Exercise brief:
Rewrite the entries from the line containing "You are a GUI" through the line containing "The width and height of the screenshot is (1080, 561).", replacing "click action" with "tap action" and keeping everything else the same.

====== Listed entries

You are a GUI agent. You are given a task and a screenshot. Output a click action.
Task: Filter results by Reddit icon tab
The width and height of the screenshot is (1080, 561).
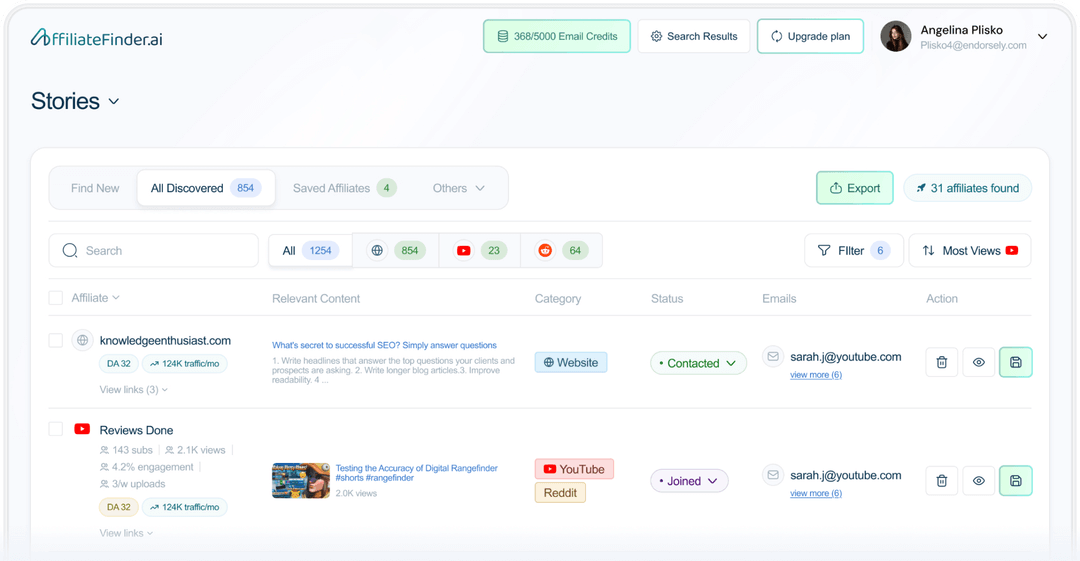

============
====== Listed entries

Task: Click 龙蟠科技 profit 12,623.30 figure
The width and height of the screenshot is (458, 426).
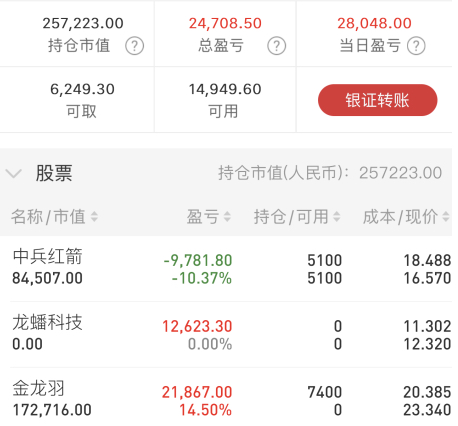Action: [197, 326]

============

Worked answer:
You are a GUI agent. You are given a task and a screenshot. Output a tap action.
Task: Filter results by Reddit icon tab
The width and height of the screenshot is (1080, 561).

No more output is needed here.